» **Problem to work on**: Quote the entries from the line containing "Where should I click to: Click into" through the end of the entries, reproducing every line in that stretch verbatim.

» **Supplied material**:
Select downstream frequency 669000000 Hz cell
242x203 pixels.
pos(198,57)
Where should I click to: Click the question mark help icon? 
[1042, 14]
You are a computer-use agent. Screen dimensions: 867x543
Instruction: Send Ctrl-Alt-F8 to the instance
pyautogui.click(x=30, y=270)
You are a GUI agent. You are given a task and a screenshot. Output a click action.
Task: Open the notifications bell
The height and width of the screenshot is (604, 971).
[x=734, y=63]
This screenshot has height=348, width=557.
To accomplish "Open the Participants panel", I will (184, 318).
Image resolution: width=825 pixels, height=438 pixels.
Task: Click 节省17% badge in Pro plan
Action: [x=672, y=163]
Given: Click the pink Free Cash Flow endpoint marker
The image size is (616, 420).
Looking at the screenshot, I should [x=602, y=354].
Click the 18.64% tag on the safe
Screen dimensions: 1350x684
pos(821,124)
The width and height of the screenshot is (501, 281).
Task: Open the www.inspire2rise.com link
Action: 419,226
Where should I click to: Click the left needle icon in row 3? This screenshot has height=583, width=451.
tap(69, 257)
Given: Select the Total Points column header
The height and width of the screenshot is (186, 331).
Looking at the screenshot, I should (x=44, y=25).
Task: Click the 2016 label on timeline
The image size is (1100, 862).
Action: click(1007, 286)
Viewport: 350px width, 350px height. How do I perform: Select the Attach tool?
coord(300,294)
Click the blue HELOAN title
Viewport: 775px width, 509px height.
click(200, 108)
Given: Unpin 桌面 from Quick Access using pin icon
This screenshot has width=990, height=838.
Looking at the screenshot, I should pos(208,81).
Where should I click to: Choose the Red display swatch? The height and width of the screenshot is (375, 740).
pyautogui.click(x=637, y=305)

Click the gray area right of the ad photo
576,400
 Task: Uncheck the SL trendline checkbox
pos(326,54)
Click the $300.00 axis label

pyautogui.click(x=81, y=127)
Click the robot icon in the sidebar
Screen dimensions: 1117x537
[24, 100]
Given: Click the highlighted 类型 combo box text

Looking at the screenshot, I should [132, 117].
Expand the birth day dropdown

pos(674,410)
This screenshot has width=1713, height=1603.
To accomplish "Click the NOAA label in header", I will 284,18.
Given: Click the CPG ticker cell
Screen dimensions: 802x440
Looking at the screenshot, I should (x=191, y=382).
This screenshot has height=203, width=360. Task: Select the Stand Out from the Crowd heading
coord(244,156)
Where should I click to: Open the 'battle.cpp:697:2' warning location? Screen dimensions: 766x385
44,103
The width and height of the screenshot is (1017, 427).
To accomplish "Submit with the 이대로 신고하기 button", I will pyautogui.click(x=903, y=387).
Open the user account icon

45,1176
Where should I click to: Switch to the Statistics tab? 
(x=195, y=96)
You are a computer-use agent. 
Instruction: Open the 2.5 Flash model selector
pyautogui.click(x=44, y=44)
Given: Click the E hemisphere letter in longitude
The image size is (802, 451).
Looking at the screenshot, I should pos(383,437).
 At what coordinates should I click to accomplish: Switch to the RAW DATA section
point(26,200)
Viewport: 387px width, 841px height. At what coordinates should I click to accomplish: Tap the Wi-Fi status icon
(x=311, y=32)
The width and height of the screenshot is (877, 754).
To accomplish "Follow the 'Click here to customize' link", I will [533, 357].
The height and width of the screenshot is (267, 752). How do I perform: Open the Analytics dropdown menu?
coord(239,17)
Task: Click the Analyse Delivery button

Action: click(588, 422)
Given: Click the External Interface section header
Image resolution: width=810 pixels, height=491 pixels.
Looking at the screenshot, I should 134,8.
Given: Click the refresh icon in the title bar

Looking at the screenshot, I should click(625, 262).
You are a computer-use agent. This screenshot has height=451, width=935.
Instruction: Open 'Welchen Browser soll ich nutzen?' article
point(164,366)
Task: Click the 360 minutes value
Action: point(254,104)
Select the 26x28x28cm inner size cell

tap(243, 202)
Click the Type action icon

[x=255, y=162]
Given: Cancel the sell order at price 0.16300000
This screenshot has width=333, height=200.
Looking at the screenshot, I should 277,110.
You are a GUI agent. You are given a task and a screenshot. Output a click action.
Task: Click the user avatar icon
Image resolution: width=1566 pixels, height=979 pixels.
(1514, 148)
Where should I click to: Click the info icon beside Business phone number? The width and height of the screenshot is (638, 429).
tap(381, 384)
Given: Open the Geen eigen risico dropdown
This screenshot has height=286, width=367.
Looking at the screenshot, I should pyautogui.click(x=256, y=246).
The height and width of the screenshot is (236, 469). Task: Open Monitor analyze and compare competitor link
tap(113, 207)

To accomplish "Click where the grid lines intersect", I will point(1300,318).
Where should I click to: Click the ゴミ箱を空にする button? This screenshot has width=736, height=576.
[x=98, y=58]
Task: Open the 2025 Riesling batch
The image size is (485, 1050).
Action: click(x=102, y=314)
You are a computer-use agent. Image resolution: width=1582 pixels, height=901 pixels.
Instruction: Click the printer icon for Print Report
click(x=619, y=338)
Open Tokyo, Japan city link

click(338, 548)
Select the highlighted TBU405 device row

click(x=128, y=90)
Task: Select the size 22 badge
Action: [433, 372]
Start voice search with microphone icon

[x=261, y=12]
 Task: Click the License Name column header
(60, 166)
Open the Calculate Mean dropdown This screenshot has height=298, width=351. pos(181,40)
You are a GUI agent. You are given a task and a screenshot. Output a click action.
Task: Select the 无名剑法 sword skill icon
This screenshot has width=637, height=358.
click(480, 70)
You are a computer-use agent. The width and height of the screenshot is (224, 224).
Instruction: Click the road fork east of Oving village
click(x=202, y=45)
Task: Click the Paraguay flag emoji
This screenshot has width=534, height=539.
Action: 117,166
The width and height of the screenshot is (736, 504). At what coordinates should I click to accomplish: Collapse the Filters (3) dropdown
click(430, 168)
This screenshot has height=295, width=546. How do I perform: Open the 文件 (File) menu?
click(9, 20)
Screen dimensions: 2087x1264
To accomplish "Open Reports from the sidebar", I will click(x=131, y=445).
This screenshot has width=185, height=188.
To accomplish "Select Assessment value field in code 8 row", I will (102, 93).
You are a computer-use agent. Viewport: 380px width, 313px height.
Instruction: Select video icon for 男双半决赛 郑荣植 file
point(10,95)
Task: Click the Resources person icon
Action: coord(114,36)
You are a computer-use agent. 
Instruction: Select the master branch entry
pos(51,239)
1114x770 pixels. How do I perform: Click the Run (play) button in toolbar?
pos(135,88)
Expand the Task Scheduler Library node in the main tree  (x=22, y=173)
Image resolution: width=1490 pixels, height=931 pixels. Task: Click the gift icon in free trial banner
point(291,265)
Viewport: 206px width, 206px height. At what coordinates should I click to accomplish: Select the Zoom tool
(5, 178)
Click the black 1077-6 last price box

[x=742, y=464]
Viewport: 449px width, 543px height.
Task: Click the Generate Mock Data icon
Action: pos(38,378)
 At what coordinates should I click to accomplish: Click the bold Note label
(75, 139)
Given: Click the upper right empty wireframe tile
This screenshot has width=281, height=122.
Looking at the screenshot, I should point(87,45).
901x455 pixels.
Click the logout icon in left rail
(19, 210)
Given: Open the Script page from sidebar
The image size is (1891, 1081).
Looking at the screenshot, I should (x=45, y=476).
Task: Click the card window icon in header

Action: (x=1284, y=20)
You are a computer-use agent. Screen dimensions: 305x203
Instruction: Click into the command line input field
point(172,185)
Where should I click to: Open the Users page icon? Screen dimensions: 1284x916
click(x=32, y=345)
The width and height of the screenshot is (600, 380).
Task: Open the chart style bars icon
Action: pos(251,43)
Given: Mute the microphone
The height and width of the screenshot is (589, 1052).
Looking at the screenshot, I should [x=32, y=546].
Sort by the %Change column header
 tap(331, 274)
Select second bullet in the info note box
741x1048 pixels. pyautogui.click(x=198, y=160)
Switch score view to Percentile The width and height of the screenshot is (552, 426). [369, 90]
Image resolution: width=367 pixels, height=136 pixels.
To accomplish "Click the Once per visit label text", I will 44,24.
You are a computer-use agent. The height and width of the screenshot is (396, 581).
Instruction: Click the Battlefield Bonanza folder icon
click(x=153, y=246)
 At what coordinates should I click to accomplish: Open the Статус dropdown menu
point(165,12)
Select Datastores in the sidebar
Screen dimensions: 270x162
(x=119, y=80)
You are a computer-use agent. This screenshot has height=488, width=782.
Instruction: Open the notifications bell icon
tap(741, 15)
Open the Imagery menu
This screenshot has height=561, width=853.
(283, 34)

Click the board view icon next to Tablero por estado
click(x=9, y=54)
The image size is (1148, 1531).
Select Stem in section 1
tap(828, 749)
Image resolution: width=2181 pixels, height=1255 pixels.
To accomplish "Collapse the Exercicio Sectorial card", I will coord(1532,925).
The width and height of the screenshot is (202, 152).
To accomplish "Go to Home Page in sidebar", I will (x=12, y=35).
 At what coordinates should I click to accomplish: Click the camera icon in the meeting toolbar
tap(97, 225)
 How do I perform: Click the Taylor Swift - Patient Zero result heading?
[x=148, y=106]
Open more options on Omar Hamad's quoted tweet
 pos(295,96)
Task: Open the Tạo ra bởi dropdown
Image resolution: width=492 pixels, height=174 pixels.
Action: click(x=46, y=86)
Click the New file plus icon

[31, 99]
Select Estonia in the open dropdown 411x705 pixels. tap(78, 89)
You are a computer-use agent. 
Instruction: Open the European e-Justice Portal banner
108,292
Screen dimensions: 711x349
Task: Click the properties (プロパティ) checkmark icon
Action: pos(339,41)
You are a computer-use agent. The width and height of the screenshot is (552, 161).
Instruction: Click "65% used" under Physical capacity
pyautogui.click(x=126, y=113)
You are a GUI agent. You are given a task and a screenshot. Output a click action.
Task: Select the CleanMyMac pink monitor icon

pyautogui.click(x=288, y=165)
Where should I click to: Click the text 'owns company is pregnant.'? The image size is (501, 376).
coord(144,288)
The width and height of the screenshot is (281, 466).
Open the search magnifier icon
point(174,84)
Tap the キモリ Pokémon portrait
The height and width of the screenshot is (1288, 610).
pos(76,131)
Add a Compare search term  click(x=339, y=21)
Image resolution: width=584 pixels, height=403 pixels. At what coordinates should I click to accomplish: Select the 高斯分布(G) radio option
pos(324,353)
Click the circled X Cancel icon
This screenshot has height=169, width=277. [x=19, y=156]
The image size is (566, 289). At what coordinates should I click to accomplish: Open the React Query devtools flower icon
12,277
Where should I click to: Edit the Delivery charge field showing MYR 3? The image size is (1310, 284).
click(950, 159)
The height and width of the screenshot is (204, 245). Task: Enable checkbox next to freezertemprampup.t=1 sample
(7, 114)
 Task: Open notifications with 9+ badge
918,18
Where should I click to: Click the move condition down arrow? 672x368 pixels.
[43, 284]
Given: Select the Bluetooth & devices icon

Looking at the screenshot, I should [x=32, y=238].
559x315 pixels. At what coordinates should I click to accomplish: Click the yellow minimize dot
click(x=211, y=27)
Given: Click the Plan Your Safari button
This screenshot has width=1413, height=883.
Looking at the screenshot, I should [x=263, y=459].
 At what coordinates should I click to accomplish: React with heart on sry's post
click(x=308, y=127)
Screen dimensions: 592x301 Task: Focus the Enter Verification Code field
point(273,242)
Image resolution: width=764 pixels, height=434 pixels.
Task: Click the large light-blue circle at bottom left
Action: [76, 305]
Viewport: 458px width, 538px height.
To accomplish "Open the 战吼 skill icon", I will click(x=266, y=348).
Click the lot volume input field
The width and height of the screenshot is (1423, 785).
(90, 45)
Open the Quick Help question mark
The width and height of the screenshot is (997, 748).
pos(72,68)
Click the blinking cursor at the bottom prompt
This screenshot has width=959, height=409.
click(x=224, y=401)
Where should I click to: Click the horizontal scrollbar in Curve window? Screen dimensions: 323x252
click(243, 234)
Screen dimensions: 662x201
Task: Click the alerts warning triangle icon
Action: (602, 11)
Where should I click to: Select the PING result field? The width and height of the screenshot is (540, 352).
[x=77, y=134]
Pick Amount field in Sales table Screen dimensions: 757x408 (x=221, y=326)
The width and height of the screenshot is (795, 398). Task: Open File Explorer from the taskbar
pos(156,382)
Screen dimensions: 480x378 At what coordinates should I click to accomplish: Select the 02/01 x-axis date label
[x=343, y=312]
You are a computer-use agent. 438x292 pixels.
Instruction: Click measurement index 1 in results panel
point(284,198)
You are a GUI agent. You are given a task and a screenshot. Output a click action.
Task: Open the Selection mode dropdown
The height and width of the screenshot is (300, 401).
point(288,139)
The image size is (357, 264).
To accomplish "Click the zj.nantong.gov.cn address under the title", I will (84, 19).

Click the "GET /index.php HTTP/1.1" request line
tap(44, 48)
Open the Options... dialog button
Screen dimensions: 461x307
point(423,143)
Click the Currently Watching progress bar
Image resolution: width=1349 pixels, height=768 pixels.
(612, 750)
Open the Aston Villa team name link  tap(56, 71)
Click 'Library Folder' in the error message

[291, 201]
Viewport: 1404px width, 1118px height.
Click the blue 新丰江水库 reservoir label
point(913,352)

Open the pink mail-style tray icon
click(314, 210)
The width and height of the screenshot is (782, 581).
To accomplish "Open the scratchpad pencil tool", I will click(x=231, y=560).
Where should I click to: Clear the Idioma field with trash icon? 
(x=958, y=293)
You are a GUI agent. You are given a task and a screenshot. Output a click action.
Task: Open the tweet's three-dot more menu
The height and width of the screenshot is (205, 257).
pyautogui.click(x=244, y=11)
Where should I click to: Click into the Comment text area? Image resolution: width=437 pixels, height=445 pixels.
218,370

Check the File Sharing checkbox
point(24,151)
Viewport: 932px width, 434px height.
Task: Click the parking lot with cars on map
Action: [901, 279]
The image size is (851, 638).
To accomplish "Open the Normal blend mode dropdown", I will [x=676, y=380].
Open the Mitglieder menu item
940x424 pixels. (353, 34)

» **Output of the task**:
Where should I click to: Click into the Comment text area? Image resolution: width=437 pixels, height=445 pixels.
218,370

Check the File Sharing checkbox
point(24,151)
Viewport: 932px width, 434px height.
Task: Click the parking lot with cars on map
Action: [901, 279]
The image size is (851, 638).
To accomplish "Open the Normal blend mode dropdown", I will [x=676, y=380].
Open the Mitglieder menu item
940x424 pixels. (353, 34)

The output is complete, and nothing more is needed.